● **DATASET**:
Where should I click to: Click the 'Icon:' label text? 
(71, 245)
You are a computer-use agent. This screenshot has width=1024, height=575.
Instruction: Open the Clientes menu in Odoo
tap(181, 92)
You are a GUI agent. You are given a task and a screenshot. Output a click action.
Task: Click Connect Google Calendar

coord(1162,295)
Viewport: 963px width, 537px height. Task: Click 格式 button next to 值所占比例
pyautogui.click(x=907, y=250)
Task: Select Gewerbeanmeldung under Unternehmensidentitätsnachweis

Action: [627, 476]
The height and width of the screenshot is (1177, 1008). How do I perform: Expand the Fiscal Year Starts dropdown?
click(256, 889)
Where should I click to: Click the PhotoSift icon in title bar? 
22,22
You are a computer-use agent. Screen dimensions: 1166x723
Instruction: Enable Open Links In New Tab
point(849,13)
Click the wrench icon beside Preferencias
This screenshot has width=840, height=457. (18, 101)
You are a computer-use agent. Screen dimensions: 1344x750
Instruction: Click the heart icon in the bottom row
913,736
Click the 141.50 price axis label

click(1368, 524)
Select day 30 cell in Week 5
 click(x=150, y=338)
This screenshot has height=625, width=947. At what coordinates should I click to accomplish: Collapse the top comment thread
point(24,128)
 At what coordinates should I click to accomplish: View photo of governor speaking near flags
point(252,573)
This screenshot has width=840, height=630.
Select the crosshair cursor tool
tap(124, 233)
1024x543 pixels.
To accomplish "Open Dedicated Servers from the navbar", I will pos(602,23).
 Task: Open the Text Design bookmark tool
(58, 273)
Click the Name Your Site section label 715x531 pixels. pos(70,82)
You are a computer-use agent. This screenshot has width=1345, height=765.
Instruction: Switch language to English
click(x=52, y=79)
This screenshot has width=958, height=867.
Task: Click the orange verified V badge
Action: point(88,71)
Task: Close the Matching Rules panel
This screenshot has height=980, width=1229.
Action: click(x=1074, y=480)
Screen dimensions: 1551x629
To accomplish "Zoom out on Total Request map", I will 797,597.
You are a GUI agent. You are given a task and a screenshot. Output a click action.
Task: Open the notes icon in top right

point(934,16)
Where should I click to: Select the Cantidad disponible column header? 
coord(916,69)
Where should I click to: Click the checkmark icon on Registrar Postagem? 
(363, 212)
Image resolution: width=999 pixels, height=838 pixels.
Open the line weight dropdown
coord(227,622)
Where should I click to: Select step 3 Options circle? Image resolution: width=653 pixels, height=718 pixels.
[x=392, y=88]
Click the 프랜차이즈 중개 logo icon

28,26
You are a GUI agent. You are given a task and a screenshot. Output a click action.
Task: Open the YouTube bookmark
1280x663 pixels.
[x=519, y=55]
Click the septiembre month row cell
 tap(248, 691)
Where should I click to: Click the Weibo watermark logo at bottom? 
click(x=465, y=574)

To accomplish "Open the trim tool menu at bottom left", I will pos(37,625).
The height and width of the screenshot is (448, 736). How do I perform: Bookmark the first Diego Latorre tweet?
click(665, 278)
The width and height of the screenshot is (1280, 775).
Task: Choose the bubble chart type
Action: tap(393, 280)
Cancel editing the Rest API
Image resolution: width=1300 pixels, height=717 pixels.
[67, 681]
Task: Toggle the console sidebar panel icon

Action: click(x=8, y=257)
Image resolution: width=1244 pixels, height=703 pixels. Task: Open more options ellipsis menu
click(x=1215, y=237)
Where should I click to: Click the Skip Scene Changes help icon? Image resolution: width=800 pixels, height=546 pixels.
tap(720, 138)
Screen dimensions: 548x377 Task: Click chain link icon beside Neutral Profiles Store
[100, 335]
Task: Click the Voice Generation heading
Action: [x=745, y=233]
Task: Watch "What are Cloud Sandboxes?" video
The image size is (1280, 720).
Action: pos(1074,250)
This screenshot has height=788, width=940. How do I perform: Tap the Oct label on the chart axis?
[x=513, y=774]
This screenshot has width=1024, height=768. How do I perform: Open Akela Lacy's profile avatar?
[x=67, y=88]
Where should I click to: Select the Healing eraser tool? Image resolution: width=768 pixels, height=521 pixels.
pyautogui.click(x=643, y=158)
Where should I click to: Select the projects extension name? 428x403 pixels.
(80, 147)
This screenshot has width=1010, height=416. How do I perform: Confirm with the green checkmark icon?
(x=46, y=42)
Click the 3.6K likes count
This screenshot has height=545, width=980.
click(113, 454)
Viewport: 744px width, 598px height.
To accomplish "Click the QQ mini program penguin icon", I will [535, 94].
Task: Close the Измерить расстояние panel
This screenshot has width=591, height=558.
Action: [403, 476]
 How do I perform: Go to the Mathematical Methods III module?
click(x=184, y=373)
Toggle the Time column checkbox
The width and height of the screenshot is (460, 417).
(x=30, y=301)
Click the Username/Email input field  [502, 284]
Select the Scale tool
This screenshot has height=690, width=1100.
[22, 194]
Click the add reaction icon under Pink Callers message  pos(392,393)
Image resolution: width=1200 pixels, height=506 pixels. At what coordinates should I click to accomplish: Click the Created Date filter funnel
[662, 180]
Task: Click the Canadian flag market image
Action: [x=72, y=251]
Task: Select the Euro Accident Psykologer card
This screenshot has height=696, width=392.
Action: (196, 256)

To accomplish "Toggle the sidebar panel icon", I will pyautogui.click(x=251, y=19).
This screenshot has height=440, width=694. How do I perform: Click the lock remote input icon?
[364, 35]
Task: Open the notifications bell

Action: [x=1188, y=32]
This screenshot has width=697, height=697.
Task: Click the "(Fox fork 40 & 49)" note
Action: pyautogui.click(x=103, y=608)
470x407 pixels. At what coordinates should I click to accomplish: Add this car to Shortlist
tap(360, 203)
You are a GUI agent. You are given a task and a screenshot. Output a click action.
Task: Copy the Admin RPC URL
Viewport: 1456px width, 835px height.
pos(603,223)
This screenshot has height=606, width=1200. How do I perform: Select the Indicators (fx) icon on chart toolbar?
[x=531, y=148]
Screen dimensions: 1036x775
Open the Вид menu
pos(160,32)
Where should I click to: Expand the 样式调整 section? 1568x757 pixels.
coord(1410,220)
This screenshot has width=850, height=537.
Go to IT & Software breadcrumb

● **WHAT YOU NEED TO DO**: Nothing should be returned except the lines from the one holding "Task: Copy the Admin RPC URL" through the final line of the listing, exactly as they appear.

● **TASK OUTPUT**:
Task: Copy the Admin RPC URL
Viewport: 1456px width, 835px height.
pos(603,223)
This screenshot has height=606, width=1200. How do I perform: Select the Indicators (fx) icon on chart toolbar?
[x=531, y=148]
Screen dimensions: 1036x775
Open the Вид menu
pos(160,32)
Where should I click to: Expand the 样式调整 section? 1568x757 pixels.
coord(1410,220)
This screenshot has width=850, height=537.
Go to IT & Software breadcrumb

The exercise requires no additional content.